--- BEGIN PASSAGE ---

Every predictive model relies on at least one of two things. The first is the assumption that patterns and relationships will in the future look basically like they did in the past. The second is first principles, the idea that we have such a trustworthy and complete understanding of how things work that we can say with a high level of confidence that this system or set of conditions will produce this result.
Pretty much the first thing they tell you in any introductory class on regression is the all of the beautiful and deeply reassuring math around confidence about your work assumes that you only draw conclusions about the population your data comes from. When you wander out of the range of observed data, you leave behind that rigorously proven framework.
This is always a problem with predictive models because obviously the future is outside of the range of observed data. We can get around this to a degree by not straying too far, by relying on patterns and relationships that have proven stable over time, and by keeping an eye on things that might cause our models to go haywire. You're still breaking the rules, but you're not getting too far out on the ice.

--- END PASSAGE ---
--- BEGIN RAW DATA ---

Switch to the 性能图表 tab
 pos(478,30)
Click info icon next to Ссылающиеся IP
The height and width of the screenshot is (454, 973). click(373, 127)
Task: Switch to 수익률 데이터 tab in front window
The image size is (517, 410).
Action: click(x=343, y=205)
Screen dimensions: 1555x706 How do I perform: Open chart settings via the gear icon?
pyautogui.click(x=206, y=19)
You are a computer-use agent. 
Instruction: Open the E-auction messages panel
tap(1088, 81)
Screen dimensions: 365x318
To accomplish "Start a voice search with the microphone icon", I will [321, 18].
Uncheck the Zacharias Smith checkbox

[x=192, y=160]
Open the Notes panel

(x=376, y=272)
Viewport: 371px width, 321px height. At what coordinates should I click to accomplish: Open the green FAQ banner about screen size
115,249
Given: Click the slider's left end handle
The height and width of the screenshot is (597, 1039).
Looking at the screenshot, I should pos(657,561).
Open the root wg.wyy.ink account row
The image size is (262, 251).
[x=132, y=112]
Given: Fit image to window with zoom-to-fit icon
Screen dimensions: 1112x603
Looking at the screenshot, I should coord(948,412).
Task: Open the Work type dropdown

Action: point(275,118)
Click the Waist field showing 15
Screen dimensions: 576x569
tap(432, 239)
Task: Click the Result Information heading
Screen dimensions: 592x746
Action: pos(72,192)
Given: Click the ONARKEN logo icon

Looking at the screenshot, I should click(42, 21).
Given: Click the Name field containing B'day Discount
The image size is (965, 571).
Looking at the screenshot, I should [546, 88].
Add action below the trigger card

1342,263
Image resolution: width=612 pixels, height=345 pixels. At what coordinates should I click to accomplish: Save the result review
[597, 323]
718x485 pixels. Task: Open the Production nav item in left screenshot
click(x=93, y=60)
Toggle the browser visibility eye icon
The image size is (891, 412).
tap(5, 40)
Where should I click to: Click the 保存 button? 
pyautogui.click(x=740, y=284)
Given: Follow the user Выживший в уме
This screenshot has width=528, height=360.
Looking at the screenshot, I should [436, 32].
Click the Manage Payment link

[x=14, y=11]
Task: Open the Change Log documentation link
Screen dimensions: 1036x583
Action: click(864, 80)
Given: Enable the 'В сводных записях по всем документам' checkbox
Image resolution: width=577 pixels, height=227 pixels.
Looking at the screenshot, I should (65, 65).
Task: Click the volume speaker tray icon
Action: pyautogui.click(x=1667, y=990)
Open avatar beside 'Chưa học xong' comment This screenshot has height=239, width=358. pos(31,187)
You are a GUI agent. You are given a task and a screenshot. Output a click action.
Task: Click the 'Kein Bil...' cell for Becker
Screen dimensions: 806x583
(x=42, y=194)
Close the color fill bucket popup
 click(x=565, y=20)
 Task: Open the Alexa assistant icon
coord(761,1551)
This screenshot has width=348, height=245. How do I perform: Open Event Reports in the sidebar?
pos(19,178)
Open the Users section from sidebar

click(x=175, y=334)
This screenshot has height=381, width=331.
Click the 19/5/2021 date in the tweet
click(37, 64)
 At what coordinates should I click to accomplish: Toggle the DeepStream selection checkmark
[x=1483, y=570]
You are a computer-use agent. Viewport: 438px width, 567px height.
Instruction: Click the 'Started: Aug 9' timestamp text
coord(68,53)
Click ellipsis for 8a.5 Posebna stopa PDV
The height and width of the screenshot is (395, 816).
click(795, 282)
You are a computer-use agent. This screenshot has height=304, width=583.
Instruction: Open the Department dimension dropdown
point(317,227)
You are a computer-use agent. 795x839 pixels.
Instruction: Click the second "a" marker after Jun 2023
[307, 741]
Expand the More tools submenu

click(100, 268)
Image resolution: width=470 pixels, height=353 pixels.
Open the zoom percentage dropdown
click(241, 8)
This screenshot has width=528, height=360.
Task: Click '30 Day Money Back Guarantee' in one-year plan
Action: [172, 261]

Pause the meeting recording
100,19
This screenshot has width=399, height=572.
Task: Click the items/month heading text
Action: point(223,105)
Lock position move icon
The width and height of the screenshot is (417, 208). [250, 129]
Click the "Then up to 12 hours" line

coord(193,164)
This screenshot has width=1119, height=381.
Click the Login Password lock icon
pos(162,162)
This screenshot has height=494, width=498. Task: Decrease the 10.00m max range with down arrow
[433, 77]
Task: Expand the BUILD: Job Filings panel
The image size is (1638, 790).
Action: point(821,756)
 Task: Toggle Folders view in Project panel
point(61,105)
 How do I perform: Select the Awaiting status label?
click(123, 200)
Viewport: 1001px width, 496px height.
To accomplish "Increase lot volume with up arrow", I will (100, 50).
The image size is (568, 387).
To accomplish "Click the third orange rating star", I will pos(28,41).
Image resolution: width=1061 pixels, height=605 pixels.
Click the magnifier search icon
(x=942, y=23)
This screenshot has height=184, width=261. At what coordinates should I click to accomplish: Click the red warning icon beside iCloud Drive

--- END RAW DATA ---

PROBLEMS:
1. Decide whether each statement below agrees with the passage on predictive models, answering yes or no and quoting the deciding words of the passage. (a) Every predictive model depends on both past patterns and first principles. (b) The future lies outside the range of observed data. (c) Relying on stable patterns means one is no longer breaking the rules.
2. Write what follows in the passage on predictive models, beginning after its final sentence.

EXPECTED RESULTS:
1.
(a) No: "Every predictive model relies on at least one of two things."
(b) Yes: "obviously the future is outside of the range of observed data"
(c) No: "You're still breaking the rules, but you're not getting too far out on the ice."

2.
Models of presidential elections have always been weakly supported both in terms of data and our understanding of the underlying mechanisms that drive them. In terms of predictive value, political data always has a sell by date. Just because a particular group reliably voted one way 50 years ago doesn't mean that you can count on them to do the same thing today likewise, polling and elections have changed so much that it makes no sense to aggregate numbers that aren't relatively recent. Take away special cases in outliers, and you can easily find yourself building models on n < 10.
In the 21st century, things have gotten even worse for political scientists. Old relationships are broken down, polling faces serious issues, and pretty much all the elections are outliers on one dimension or another.
Now add in black swans. These events are more or less by definition outside of the range of observed data. You can make math-based statements about their possible aftermath, but I wouldn't say they were based on the discipline of statistics. All you can do under the circumstances is make the most informed guess you can then run the numbers to see what you get.
I won't go so far as to say one guess is as good as another, just that you shouldn't rely too heavily on guesses period.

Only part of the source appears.